There area may be known for shopping but fresh fruit aside, I think it's more fun to browse. Much of what is available is low-end gadgets and trinkets, the sort of thing you expect to break and stop working within days of purchasing.
Yaowarat is the centre of gold trading in Thailand and many gold shops around the country claim some sort of connection with Yaowarat.
For bargirls, a trip to Yaowarat isn't seen as a chance to sample some wonderful Chinese food, but a ripe opportunity to nag the guy she is with to buy her some gold. Beware if your lady du jour suggests a visit to Yaowarat! On the other hand, if you do plan to buy gold, Chinatown is the best place in town.
Chinatown features back a number of back alleys with architecture and a lifestyle that save for the TV which no Thai home can do without are a throwback from a century earlier. Don't be fooled by the state of some of the homes - this is some of the most expensive real estate in the capital!
Some of the back alleys around Soi Texas have ugly women lingering in doorways with short skirts and garish lipstick. Many are just plain scary and while it's there, Chinatown isn't the place for a naughty.
Dozens of juice vendors set up along the main drag each evening and fruit sold in the markets on and just off Yaowarat Road is considerably cheaper than what you find in local supermarkets making Chinatown a good place to buy imported produce like American cherries and grapes.
It's also the best place to buy nuts, raisins and other healthy treats like pumpkin seeds, goji berries, Chinese mushrooms, and ginseng.
When the sun drops below the horizon, many of the stores close and the area undergoes a transformation from busy commercial district to an outdoor dining district.
Once this column is published on Sunday I often take a trip down to Chinatown to enjoy a nice Chinese meal.
Up and down the main road as well as in some of the side sois, streetside restaurants set up. These are not your average Thai neighbourhood 30 baht a plate meals but vendors offering authentic Chinese food.
The setting may be noisy, smelly and there mightn't be any air-con but what a great experience, sitting on a bustling street with the energy and vibrance of one of Asia's great metropolises, enjoying fine Chinese cuisine from a kitchen that has probably been producing the same few dishes with pride for generations.

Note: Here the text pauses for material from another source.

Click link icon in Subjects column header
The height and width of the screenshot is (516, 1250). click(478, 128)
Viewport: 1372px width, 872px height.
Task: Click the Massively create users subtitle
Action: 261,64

Much of the appeal of Chinatown is the mystery and the unknown. As an outsider with no connections in the area I am but a casual observer. I don't know who the powerful and influential people are, who the business groups are, how they interact with one another, what other business they are involved in or anything else. The modestly dressed owners of some of the small, pokey shophouses selling what to the naked eye appears to be junk may be dollar millionaires many times over. Not knowing adds to the mystery and it's fun to perch with Chinatown as your backdrop, watch the comings and goings and wonder.
The clichéd view of Chinatown. It's not quite Nathan Road, but it's not bad either.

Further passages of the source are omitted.